** start DOCUMENT PASSAGE **

For four years on the City council, Lieber has been working to better the lives of the poor and the disadvantaged, such as the elderly living in mobile home parks and Latino day workers who lost their job-placement center last October.
Lieber _ who described herself as being from the democratic wing of the democratic party at a recent debate _ hopes to bring a sense of political activism and equality into the state assembly.
Growing up
"I always noticed the politics of gender differences even when I was little," Lieber recalled.
Because she wasn't a good student in high school, Lieber _ who was born and raised in Detroit, Mich. _ didn't see herself getting a college degree. As a result, she spent more than 10 years as a trade worker, hanging wallpaper. After moving to California in 1985, she attended night school for six years at City College of San Francisco.
When Lieber, 40, and her husband Dave Phillips _ who works as the director of product management for Force 10 Networks _ moved down the peninsula, she began attending Foothill College, where she got involved in student politics.
After a year at Foothill, Lieber transferred to Stanford where she studied public policy and said wrestled the school administration for "respect and basic rights for their students. It's not a big priority there."
That experience, Lieber said, "really taught me a lot about the skills you need to fight a giant bureaucracy."

** end DOCUMENT PASSAGE **
** start GIVEN MATERIAL **

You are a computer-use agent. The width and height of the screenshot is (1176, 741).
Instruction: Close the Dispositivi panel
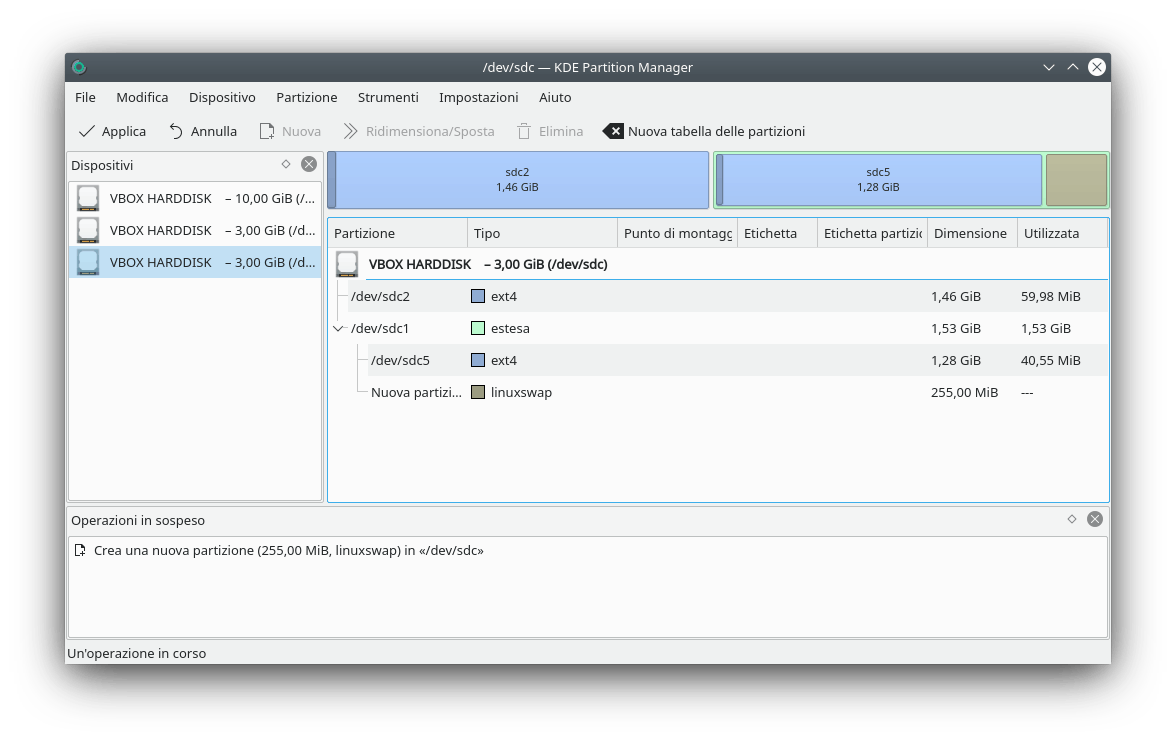click(x=309, y=164)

** end GIVEN MATERIAL **

§ WHAT TO DO: Copy the stretch of the Lieber profile above from "For four years" through "of San Francisco.", word for word.

§ RESULT OF THIS TASK:
For four years on the City council, Lieber has been working to better the lives of the poor and the disadvantaged, such as the elderly living in mobile home parks and Latino day workers who lost their job-placement center last October.
Lieber _ who described herself as being from the democratic wing of the democratic party at a recent debate _ hopes to bring a sense of political activism and equality into the state assembly.
Growing up
"I always noticed the politics of gender differences even when I was little," Lieber recalled.
Because she wasn't a good student in high school, Lieber _ who was born and raised in Detroit, Mich. _ didn't see herself getting a college degree. As a result, she spent more than 10 years as a trade worker, hanging wallpaper. After moving to California in 1985, she attended night school for six years at City College of San Francisco.